Are You a Bad Father?
Are you a bad father? How can you tell? What are the ways? Here are some ways to tell:
1) Have you ever beaten your children? Have you used a belt, or a switch or anything like that? What was your intent on doing this? To teach them? To learn them? To do what your father did? To get them to behave or settle down or mind their mother or to just show them who is boss? You are are bad father. This is not meant for you to wallow in guilt. This is meant as a wake up call. You can stop this terrible behavior right now. You can quit doing this immediately. You probably have your reasons why you felt like this was the punishment method that was right for the time. But whatever the reason, it was wrong. Hitting a child is always wrong. The only way you can make amends is to stop doing it and start down a more peaceful path.
2) Have you ever spanked your child with your hand? Some people consider spankings to be an acceptable form of punishment. I don't agree. It is just a milder form of beating. Even if administered with so called love, it is a beating. Most of the time, these spankings are you just acting out your rage and frustration. You do not have to continue to do that. I spanked my son and yelled at him and threw him down on his bed when I was at the end of my rope with my wife. I was upset over her and took it out on him. It was all wrong.
3) Do you yell at your children? Why? What have they done to deserve such harsh treatment? How is this helping them to think of you as a kind, decent, loving father who accepts his children unconditionally? How does this make you feel better? How does yelling ever help anyone? It doesn't it. It only hurts. It is a form of abuse.

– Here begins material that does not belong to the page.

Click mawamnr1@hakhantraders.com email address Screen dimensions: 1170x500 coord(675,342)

4) Do you use other forms of verbal putdowns like name calling, excessive sarcasm, ridicule or any type of verbalizing that is not right? What are you trying to do? How is this helping your child? It isn't. It is just teaching them that you are just as bad as a person as the next idiot who does this.
5) Do you provide a decent home? It is your basic responsibility to take care of your kids, not mine. You have to do it, even if you don't want to. This does not have to be that hard. Just work and earn a living. Live within the means you have available. Make it is nice as you can with the money you have.

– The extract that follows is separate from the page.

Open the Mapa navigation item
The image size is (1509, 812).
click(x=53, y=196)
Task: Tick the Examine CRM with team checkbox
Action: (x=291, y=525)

6) Do you provide food and clothing? This is all you again.
7) Do you live in a safe area? If they cannot play outside safely, you have to move. You have to live in a place that you all feel safe in. Maybe you outfit your home for more safety with guns and such. But what I really mean is the people you live around must not be prone to violence. Violence in your area means you have to move.

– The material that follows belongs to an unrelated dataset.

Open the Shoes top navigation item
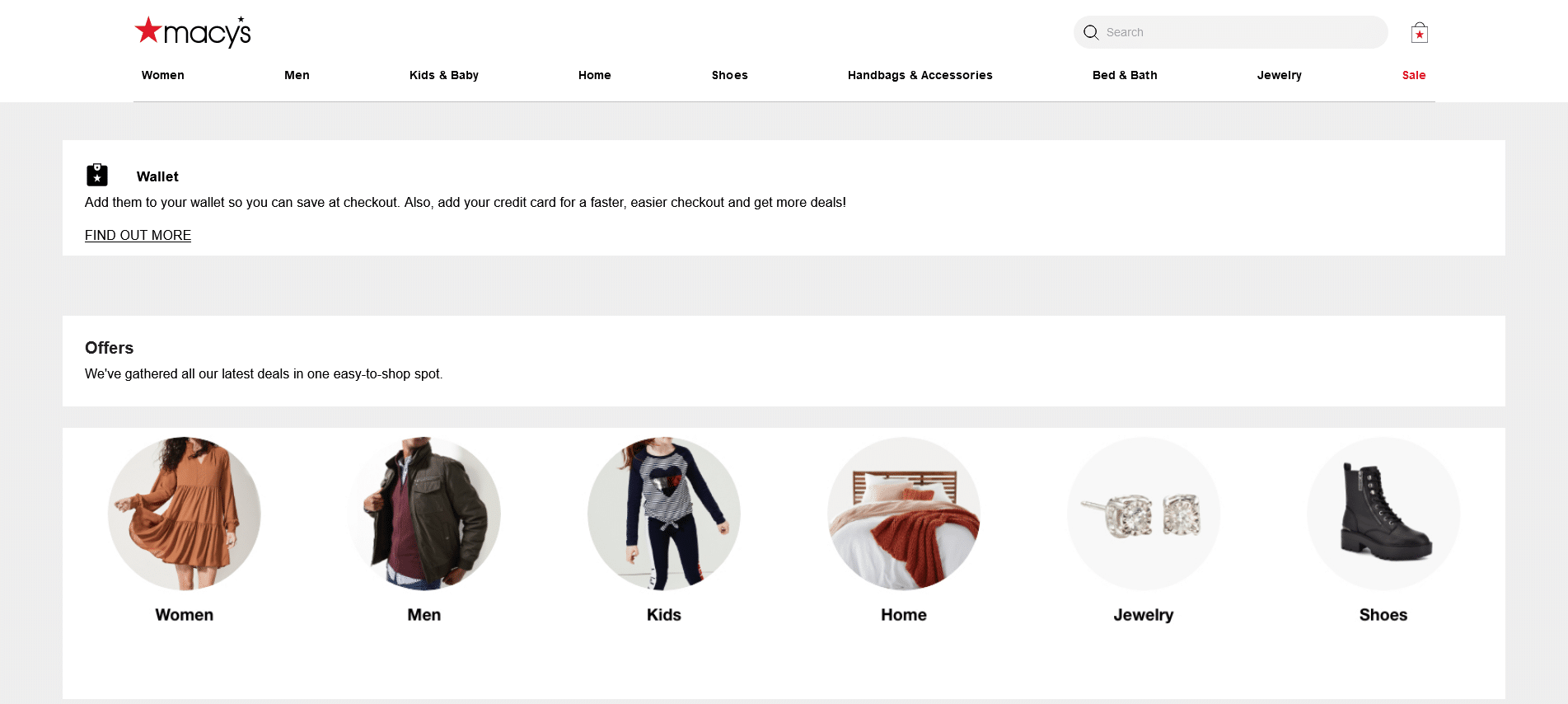Screen dimensions: 1568x704 click(x=730, y=75)
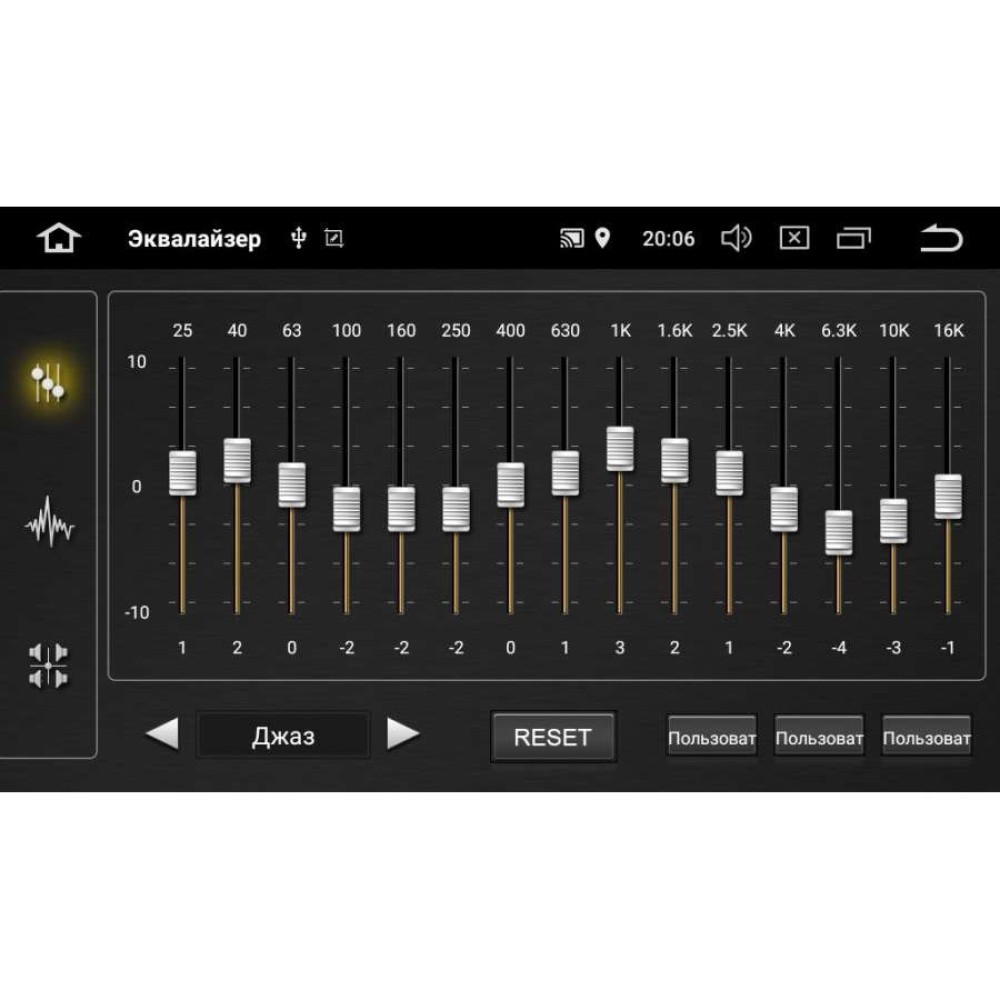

8) Are you a person they can look up to? Are you working towards improvement or are you sliding backwards.
9) Are you strong? Often a woman will bring down a man who is not overly strong. That is what happened to me. My wife was making my life a living hell and I was sliding farther and farther down into being too weak to do much of anything.
The only way I could become strong again was to leave her.
I summoned up enough strength to leave her and have not regretted that decision once second.
The first step to being a good father is to stop being a bad father.